[Data supplied Boundary: Start]

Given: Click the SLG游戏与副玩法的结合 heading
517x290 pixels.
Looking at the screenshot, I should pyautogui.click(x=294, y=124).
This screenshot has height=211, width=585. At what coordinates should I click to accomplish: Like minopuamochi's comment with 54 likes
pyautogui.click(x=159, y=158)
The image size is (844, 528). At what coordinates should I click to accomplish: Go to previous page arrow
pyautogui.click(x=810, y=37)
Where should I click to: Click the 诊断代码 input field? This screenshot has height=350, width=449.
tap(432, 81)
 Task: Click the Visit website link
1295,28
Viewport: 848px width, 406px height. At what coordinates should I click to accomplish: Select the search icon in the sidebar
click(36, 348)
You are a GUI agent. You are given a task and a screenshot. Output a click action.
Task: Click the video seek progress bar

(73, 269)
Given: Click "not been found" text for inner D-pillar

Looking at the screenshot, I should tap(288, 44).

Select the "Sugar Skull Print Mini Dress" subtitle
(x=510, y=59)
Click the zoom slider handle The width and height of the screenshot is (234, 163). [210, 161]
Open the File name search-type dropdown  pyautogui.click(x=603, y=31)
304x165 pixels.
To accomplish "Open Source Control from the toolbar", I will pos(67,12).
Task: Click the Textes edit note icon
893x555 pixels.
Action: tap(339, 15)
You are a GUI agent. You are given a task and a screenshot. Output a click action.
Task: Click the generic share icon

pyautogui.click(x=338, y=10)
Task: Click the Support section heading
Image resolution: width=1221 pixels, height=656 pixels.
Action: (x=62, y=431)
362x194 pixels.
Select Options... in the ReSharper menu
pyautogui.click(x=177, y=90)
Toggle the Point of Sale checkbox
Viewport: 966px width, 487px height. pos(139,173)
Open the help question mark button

[Data supplied Boundary: End]

What the task requires
Retype each record in full, please.

Exercise result
Given: Click the SLG游戏与副玩法的结合 heading
517x290 pixels.
Looking at the screenshot, I should pyautogui.click(x=294, y=124).
This screenshot has height=211, width=585. At what coordinates should I click to accomplish: Like minopuamochi's comment with 54 likes
pyautogui.click(x=159, y=158)
The image size is (844, 528). At what coordinates should I click to accomplish: Go to previous page arrow
pyautogui.click(x=810, y=37)
Where should I click to: Click the 诊断代码 input field? This screenshot has height=350, width=449.
tap(432, 81)
 Task: Click the Visit website link
1295,28
Viewport: 848px width, 406px height. At what coordinates should I click to accomplish: Select the search icon in the sidebar
click(36, 348)
You are a GUI agent. You are given a task and a screenshot. Output a click action.
Task: Click the video seek progress bar

(73, 269)
Given: Click "not been found" text for inner D-pillar

Looking at the screenshot, I should tap(288, 44).

Select the "Sugar Skull Print Mini Dress" subtitle
(x=510, y=59)
Click the zoom slider handle The width and height of the screenshot is (234, 163). [210, 161]
Open the File name search-type dropdown  pyautogui.click(x=603, y=31)
304x165 pixels.
To accomplish "Open Source Control from the toolbar", I will pos(67,12).
Task: Click the Textes edit note icon
893x555 pixels.
Action: tap(339, 15)
You are a GUI agent. You are given a task and a screenshot. Output a click action.
Task: Click the generic share icon

pyautogui.click(x=338, y=10)
Task: Click the Support section heading
Image resolution: width=1221 pixels, height=656 pixels.
Action: (x=62, y=431)
362x194 pixels.
Select Options... in the ReSharper menu
pyautogui.click(x=177, y=90)
Toggle the Point of Sale checkbox
Viewport: 966px width, 487px height. pos(139,173)
Open the help question mark button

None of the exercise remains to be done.